- _Exercise requirements_:
1. In the Free Pascal Unicode RTL page, which define does the system unit use to make Char an alias for one of the two basic character types?
2. Shorten the passage in the Free Pascal Unicode RTL page that begins "The Free Pascal codebase for the RTL, packages and utilities is cleaned up," together with its list, keeping the main facts.
3. Carry the Free Pascal Unicode RTL page forward from its final line.

- _Page excerpt_:

▼

FPC Unicode RTL

From Lazarus wiki
Jump to navigationJump to search

The issue

The Unicode RTL is part of an effort to create a more recent Delphi compatible RTL in Free Pascal.

Currently, 2 points make creating code that will compile in Delphi and in Free Pascal difficult.

  • In the Delphi RTL/VCL, the string keyword means WideString (or UnicodeString): an array consisting of 2-byte characters.
In Free Pascal, String is still a single-byte character as it was before Delphi 2009..
  • In Delphi, units have a namespace: System.SysUtils, VCL.Forms etc.
In Free Pascal, the unit names still conform to the Delphi 7 era.

Free Pascal has backwards compatibility high in the list of priorities, so a complete switch from one to the other is not possible.

The solution

2 RTLs and packages will be created from the same codebase:

  • The backwards compatible RTL (no namespaces, single-byte string)
  • The Unicode RTL, which will be Delphi 2009 and upwards compatible as much as feasible.

The default RTL will still be the Free Pascal, backwards compatible, RTL.

Using unicode strings

The Free Pascal codebase for the RTL, packages and utilities is cleaned up:

  • The compiler now defines 2 basic types: AnsiChar (1 byte) and UnicodeChar (2 bytes)
  • The system unit defines Char as an alias for one of the 2 types, using a define: UNICODERTL
  • The code of RTL and packages has been revised so the "string" identifier has been removed where needed.
  • In places where the code assumes an AnsiString, the AnsiString string type is used.
  • In places where the code is agnostic of the actual string type the String keyword was left in place.
  • Similarly, Char has been replaced by AnsiChar, PChar has been replaced by PAnsiChar

If you have code that must compile in both RTLs, you can use the following conditional compilation mechanism

{IF SIZEOF(CHAR)=2}
// Unicode string code
{$ELSE}
// Ansistring string code
{$ENDIF}

As of end of July 2023, this work is completed.

Note that the compiler itself needs a single-byte rtl, compiling the compiler with the 2-byte RTL is not supported at this time.

Using namespaced units

The Free Pascal codebase is enhanced with namespaced units:

  • Using the system of include files, all available units will be made so that they exist in 2 versions: one namespaced, one not namespaced.

▲

- _Data section_:
▼

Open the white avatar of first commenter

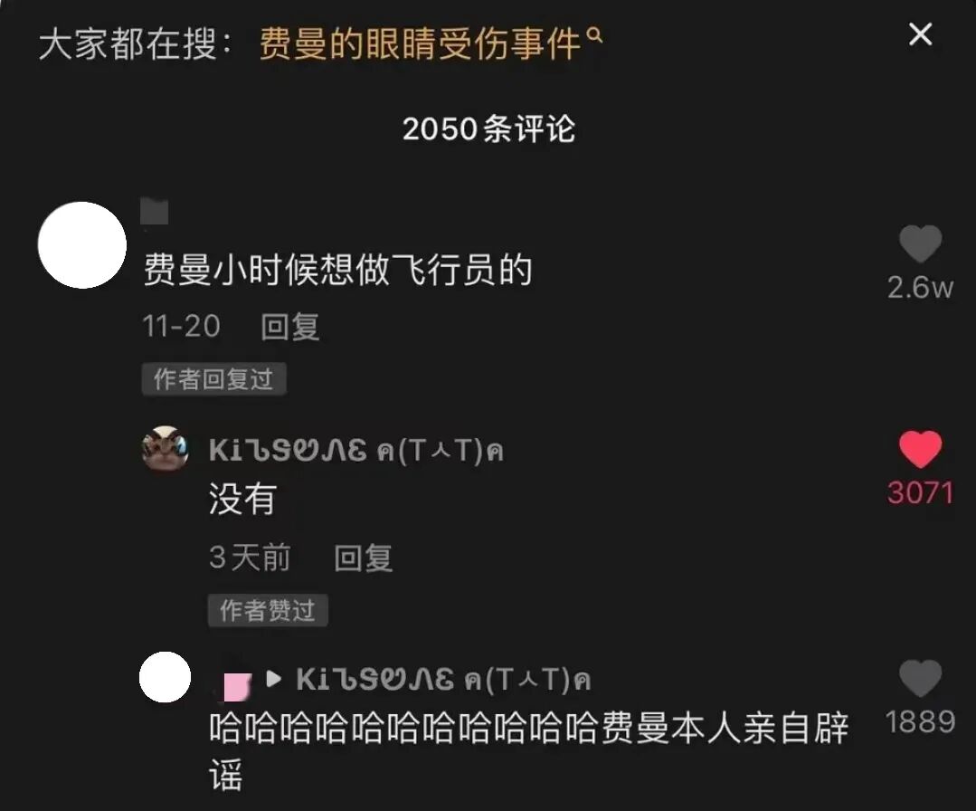point(82,244)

▲

- _Written answers_:
1. UNICODERTL

2. The code for the Free Pascal RTL, packages and utilities has been cleaned up. The compiler defines two basic types, AnsiChar (1 byte) and UnicodeChar (2 bytes). The system unit makes Char an alias for one of them through the UNICODERTL define. Where needed, the "string" identifier was removed. Code that assumes an AnsiString now uses AnsiString, while code that does not depend on the string type keeps String. Likewise, Char and PChar were replaced by AnsiChar and PAnsiChar.

3.
Basically, the namespaced unit will look like

unit Api.Mysql57dyn;
{$DEFINE FPC_DOTTEDUNITS}
{$i mysql57dyn.pp}

as you can see, the not-namespaced unit mysql57dyn.pp is included, and it starts with:

{$IFNDEF FPC_DOTTEDUNITS}
unit mysql57dyn;
{$ENDIF FPC_DOTTEDUNITS}

The occasion has been used to make the unit names more consistent. While for many units, the name has been prefixed with the namespace, for equally many units, the name has been made more consistent.

Depending on a define fpmake and the Makefiles will compile either the one-byte RTL or the Unicode RTL, never both together.

What about the compiler itself?

The compiler itself does not use unicode strings, and it does not use namespaced units. Therefore, if you wish to compile the compiler, you must still use the traditional Free Pascal RTL.

This is also the reason why the unicode and/or namespaced RTL and packages must be compiled separately.

Compiling the Unicode RTL

If you wish to use the 1-byte RTL, you don't need to do anything special: the makefiles will still by default create the backwards compatible RTL.

The compilation of the unicode RTL rests on the use of Subtarget support. This means you can only create it using a version 3.3.1 or higher of FPC.

The first step is to create a configuration file next to the standard free pascal config file, called fpc-unicodertl.cfg:

-dUNICODERTL
-Municodestrings

When used, this configuration file does 2 things:

  1. It defines UNICODERTL. This can be used to make the difference (where needed) between the 2 rtls.
  2. It sets the "string" type to UnicodeString.

To compile the unicode RTL is is now sufficient to execute the following commands (replace ppcx64 with the compiler of your choice):

make -C rtl clean all SUB_TARGET=unicodertl PP=/path/to/fpc/3.3.1/ppcx64
make -C packages clean all SUB_TARGET=unicodertl OPT=-dUSEWIDESTRING PP=/path/to/fpc/3.3.1/ppcx64
make -C utils clean all SUB_TARGET=unicodertl PP=/path/to/fpc/3.3.1/ppcx64

(the -dUSEWIDESTRING is needed for the compilation of the regular expressions unit)

To install, subsequently execute

make -C rtl install SUB_TARGET=unicodertl PP=/path/to/fpc/3.3.1/ppcx64
make -C packages install SUB_TARGET=unicodertl PP=/path/to/fpc/3.3.1/ppcx64
make -C utils install SUB_TARGET=unicodertl PP=/path/to/fpc/3.3.1/ppcx64

At this point, this will create a non-namespaced unicode rtl.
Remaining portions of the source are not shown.